The first 14 games of the 2010 season might have been a stretch Spokane Indians outfielder Jared Hoying would like to forget.
Through the Fourth of July weekend, Hoying was batting .212 with no home runs and just six runs batted in.
Nearly a month later, it’s a different season for Hoying and the Indians. Much like Spokane’s fast rise from the cellar to the top team in the Northwest League East Division, Hoying turned his season around. After a 3-for-4 performance in Spokane’s 6-2 win over Yakima (15-20) at Avista Stadium on Friday, Hoying has become the team leader in home runs (four) and RBIs (19), and raised his batting average 76 points to .288.
Spokane (19-15) has turned around its season after a 1-7 start and will clinch a first-half playoff berth by continuing to win over the next three days. The Indians are one-half game ahead of Boise (19-16) as the Hawks prepare to play three games at Yakima while Spokane hosts Tri-City for four, starting tonight.
Tying Boise for first place when the 38-game first half ends Monday won’t help the Indians, because the Hawks own the tiebreaker.
Helping the cause of starting pitcher Chad Bell against Yakima, Hoying tallied Spokane’s first hit against the Bears’ Miles Reagan (1-4) in the third inning, a two-run home run to give the Indians a 3-1 lead. He later added a single and a run in the fifth inning and his third hit of the game in the seventh.

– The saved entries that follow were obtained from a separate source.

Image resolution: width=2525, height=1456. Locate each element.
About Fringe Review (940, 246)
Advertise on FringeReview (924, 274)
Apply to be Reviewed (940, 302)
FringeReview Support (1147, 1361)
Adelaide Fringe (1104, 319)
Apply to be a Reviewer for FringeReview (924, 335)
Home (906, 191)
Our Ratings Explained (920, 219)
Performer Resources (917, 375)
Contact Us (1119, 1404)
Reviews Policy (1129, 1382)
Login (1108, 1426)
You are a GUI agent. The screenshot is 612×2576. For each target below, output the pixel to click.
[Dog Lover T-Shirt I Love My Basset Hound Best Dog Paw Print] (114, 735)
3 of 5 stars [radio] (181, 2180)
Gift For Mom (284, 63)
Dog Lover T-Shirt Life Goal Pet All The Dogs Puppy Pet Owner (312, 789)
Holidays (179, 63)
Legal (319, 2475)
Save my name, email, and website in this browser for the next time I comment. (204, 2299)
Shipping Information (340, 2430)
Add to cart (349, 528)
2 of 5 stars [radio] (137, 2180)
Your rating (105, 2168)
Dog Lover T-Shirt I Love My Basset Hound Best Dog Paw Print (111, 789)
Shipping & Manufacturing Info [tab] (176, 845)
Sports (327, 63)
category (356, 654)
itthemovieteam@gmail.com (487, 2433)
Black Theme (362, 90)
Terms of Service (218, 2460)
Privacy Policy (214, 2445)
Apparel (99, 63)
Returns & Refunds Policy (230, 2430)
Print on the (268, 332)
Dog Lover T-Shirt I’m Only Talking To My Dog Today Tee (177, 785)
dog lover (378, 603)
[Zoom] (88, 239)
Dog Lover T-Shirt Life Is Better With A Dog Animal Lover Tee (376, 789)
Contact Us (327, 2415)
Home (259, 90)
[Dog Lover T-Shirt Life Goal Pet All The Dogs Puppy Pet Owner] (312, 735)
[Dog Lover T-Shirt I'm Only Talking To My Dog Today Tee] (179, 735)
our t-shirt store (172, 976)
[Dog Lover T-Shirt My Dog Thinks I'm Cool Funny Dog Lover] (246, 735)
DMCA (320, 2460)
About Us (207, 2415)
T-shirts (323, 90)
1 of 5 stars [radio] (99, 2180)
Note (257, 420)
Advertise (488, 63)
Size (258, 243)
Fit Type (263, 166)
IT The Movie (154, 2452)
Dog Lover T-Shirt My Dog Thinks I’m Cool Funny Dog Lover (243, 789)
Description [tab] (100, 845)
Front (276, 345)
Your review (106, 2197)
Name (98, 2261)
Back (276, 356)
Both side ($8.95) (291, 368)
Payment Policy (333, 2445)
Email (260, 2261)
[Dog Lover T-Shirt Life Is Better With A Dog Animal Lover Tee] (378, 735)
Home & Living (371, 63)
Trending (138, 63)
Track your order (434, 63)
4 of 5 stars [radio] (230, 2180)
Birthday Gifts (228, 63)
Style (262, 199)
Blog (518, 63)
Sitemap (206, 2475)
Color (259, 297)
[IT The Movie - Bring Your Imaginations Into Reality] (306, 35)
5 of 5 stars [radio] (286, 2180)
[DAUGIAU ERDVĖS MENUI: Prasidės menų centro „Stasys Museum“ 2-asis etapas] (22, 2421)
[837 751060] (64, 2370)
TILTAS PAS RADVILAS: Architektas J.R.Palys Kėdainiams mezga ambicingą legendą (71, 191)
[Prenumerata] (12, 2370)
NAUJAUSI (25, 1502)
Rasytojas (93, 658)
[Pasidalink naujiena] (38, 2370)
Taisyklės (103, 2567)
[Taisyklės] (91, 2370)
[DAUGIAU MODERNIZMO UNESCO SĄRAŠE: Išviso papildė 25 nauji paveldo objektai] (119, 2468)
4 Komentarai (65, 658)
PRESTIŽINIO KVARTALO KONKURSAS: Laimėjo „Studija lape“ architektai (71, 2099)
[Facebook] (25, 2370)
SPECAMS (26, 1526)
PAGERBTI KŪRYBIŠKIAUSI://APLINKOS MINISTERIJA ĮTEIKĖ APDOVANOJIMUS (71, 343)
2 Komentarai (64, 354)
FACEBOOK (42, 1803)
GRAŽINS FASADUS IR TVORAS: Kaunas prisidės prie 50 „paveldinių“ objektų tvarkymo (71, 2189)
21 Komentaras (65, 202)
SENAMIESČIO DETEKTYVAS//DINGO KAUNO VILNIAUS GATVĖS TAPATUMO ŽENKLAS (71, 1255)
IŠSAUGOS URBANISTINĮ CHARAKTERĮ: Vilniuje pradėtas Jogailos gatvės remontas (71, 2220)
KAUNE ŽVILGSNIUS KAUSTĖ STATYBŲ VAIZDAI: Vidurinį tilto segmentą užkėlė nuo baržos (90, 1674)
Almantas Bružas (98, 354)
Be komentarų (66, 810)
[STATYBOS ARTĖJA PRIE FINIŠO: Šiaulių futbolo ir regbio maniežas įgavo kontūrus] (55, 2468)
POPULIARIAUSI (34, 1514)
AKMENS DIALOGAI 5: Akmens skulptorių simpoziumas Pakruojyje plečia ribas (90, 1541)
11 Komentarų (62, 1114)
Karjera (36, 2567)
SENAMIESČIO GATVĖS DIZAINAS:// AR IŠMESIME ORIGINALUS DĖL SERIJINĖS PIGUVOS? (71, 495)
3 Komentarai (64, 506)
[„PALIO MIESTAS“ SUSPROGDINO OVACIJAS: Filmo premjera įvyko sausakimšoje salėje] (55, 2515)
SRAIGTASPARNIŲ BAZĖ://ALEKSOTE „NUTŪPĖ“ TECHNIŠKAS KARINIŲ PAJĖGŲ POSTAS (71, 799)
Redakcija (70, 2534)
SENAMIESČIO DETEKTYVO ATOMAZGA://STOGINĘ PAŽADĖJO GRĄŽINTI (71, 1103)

“Getting our first run without a hit was big – we were just playing good baseball,” Hoying said. “I thought I’d try and break it up a little bit and get a hit, but especially a two-run home run helps out a bunch and we just battled. When we’re not swinging the bats hot, we’re just trying anything to battle and get some runs across.”
The Indians did just that, tallying six runs on just six hits, with two of those hits coming in the bottom of the eighth inning with the Indians already holding a 5-2 lead. Hoying finished with three of Spokane’stheir four hits through seven innings.
Yet the Indians managed to manufacture runs when they needed to, taking advantage of six walks by Yakima pitchers.
Taking the lead after the third inning seemed to do wonders for Bell (2-0), who struggled through the first three innings against the Bears.
After allowing a run on one hit with four walks through three frames, Bell found his groove, allowing just one more run on two hits and completing seven innings, a high for Spokane pitchers this year.
“Early I was a pressing a little bit, trying to do too much,” said Bell, who finished his outing by striking out four of the last seven batters he faced to move up to a tie for second place in NWL strikeouts. “I finally just gave it over to my defense and let them start making plays.”
In his seven starts, Bell has helped the Indians to wins in six of those games, despite only being credited with a pair of wins this season.